In a break with the dogged optimism of the American Bankers Association convention, U.S. Comptroller of the Currency Robert L. Clarke on Tuesday chastised the industry for bringing upon itself a decline in public confidence. Clarke, the nation's top bank regulator, told the ABA the industry's reputation is at its lowest level in 50 years.
"Bankers don't have a reservoir of public good will from which to draw," Clarke said. "This is a harsh assessment . . ., but this is not a time to be kidding ourselves."
The ABA meeting is taking place as the industry grapples with a slumping economy, anxiety over loan losses and political fallout from the savings and loan crisis. But banking leaders have maintained that the industry overall is strong and able to withstand the current downslide.
Clarke suggested the industry will have further difficulties if it does not shore up its standing with the public and legislators.
"Your public image is likely to determine the outcome of legislative debates next year on the future of banking," he said.
Clarke said many bankers have lost sight of basics such as sound lending, diversification of risks and long-term vision.
"Recent experience has again brought home the lesson that there is no substitute for following the fundamentals," Clarke said.
Federal Deposit Insurance Corp. Chairman L. William Seidman, who followed Clarke on the ABA agenda, gave the convention a somewhat more hopeful view.
But Seidman told reporters later he agrees with Clarke.
"I think everything Mr. Clarke said was true," Seidman said. "I cannot erase from my mind President Carter's "malaise' speech. The question to me is whether too much emphasis on the down side doesn't tend to depress us all.
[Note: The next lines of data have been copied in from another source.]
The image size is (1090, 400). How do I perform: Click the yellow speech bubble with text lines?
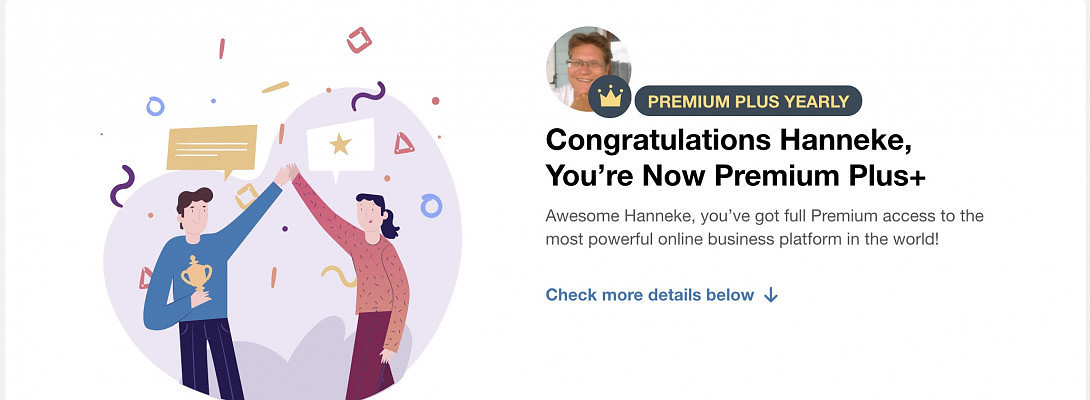click(212, 148)
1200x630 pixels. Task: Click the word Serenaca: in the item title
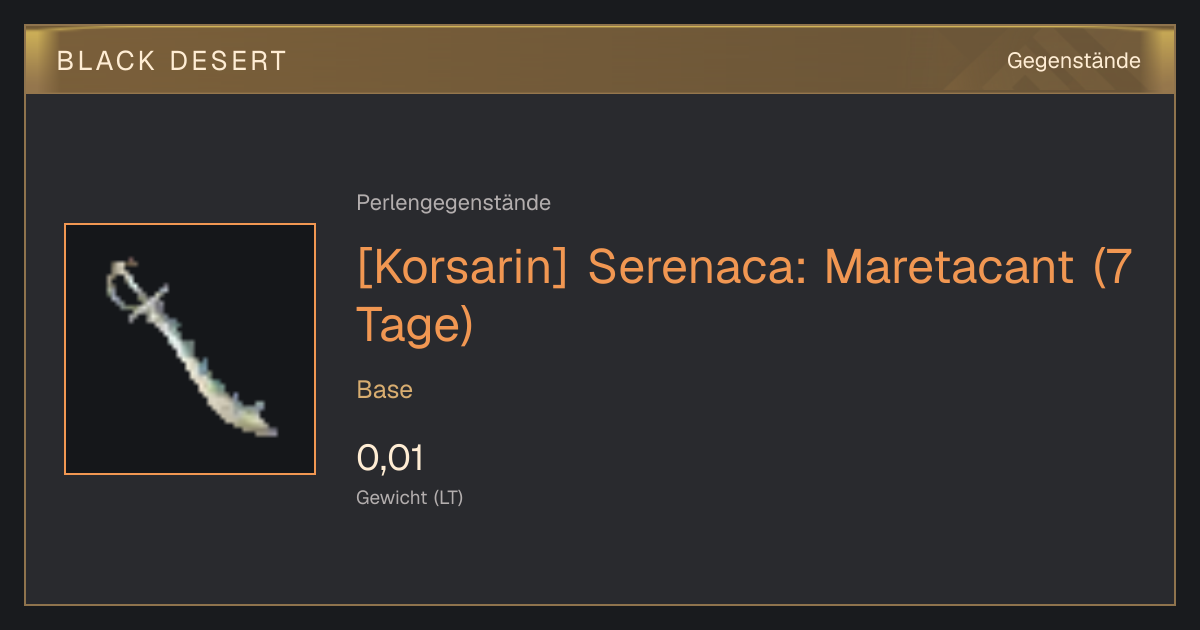(x=698, y=268)
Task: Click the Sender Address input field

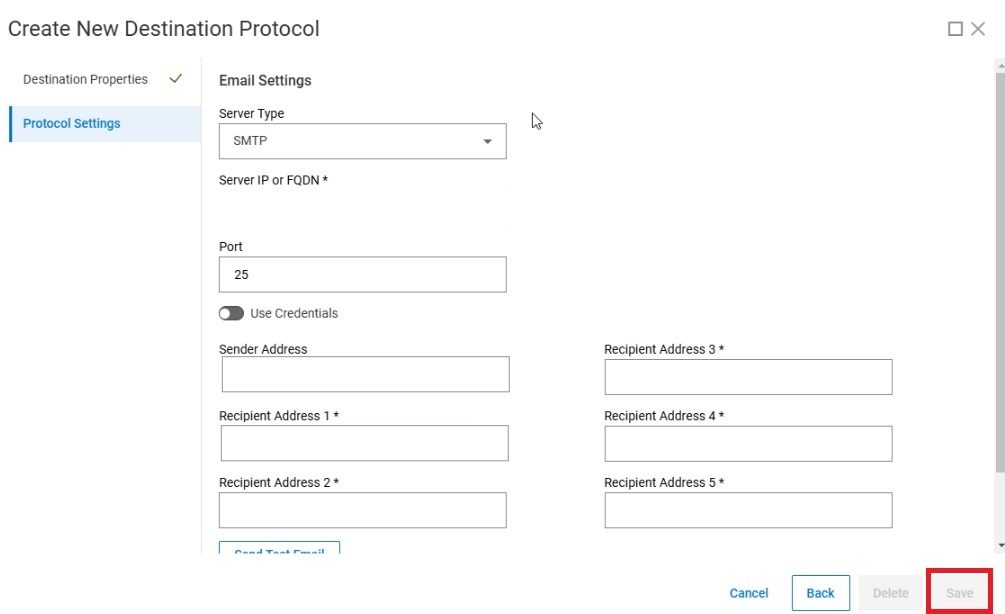Action: 364,374
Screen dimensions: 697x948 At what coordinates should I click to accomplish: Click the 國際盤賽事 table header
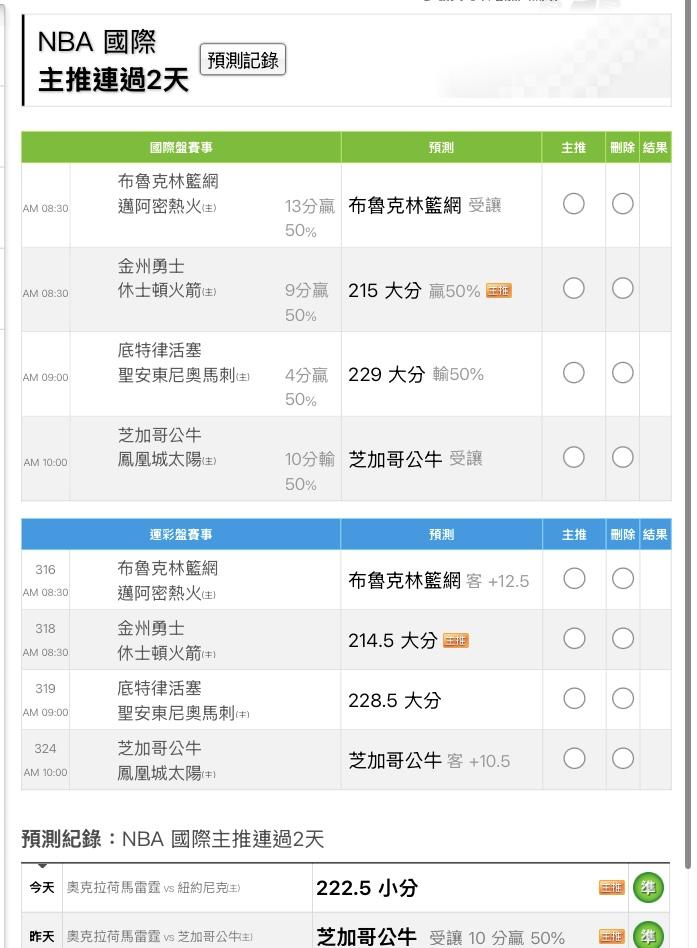coord(181,148)
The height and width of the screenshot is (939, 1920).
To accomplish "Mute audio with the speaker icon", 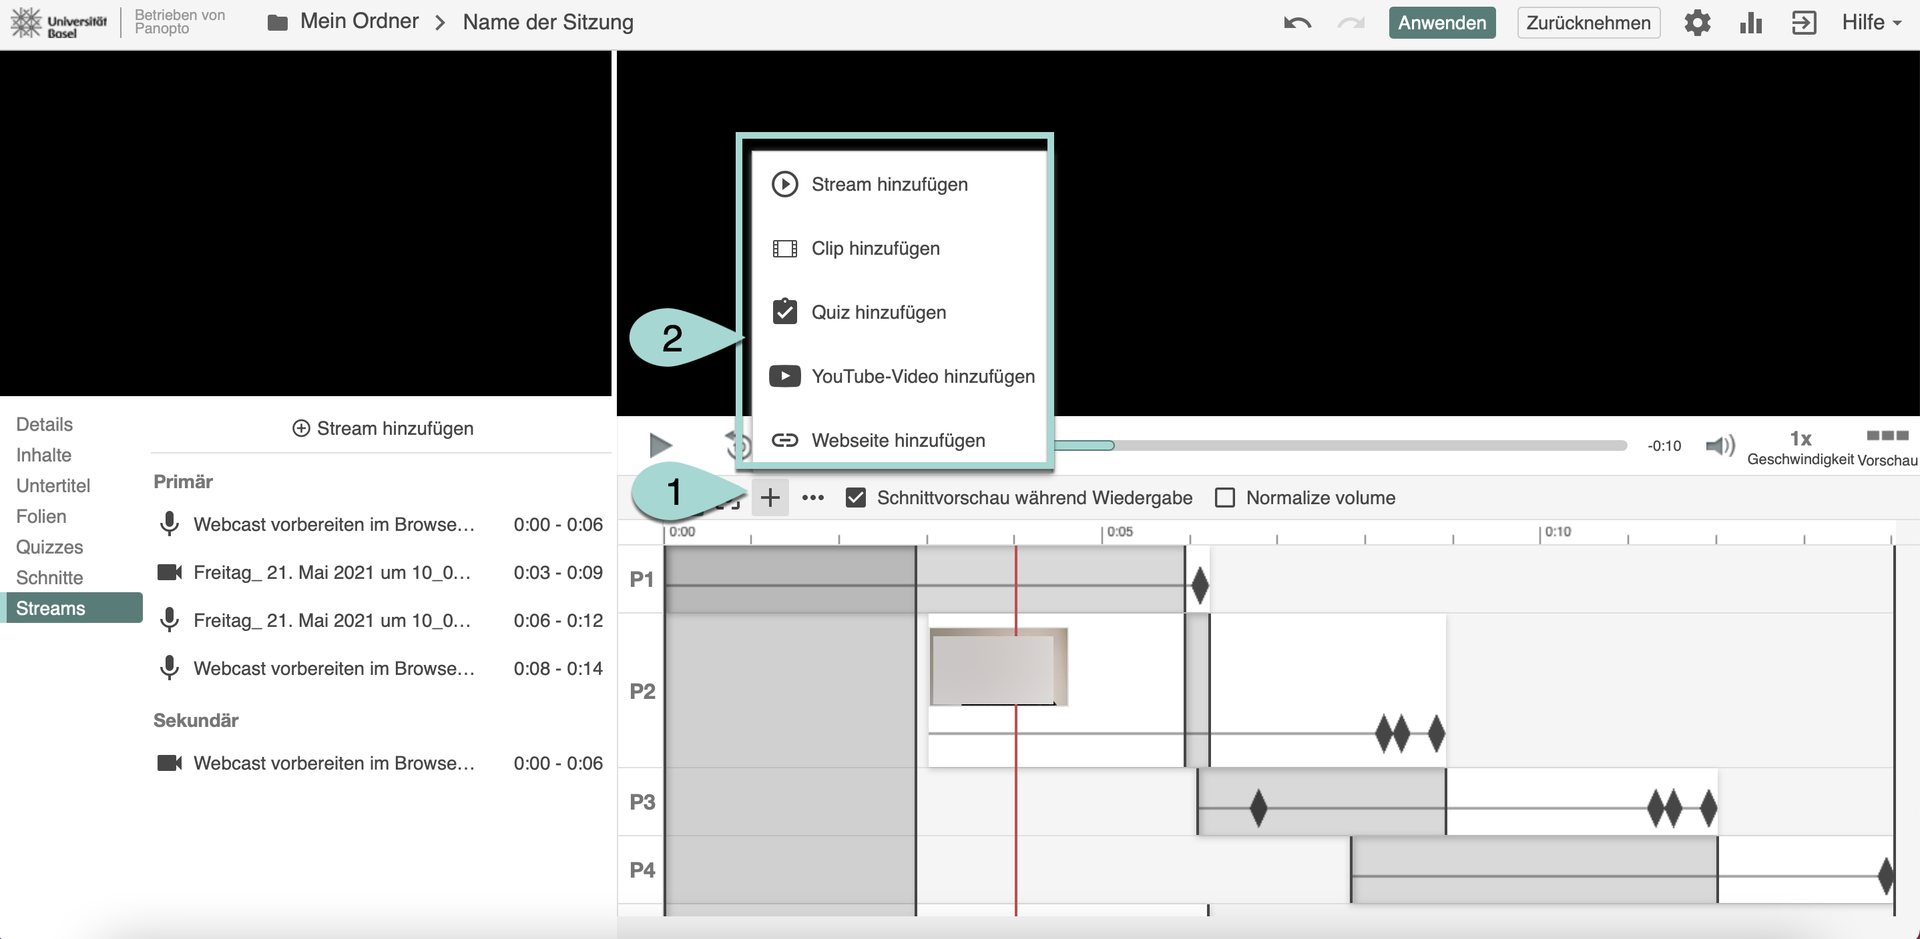I will coord(1719,445).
But I don't disagree with anything he said."
In his speech, Seidman said the federal
deposit insurance fund is capable now of covering any foreseeable bank losses.
But further erosion of the economy could change that, he said.
"Your bank insurance fund is under stress, and unfortunately I cannot report that any improvement is likely in the near future," said Seidman, who is in the final year of his term as FDIC chairman.
The Bush administration has predicted that bank failures will reduce the FDIC's commercial bank fund by more than $6-billion over the next three years.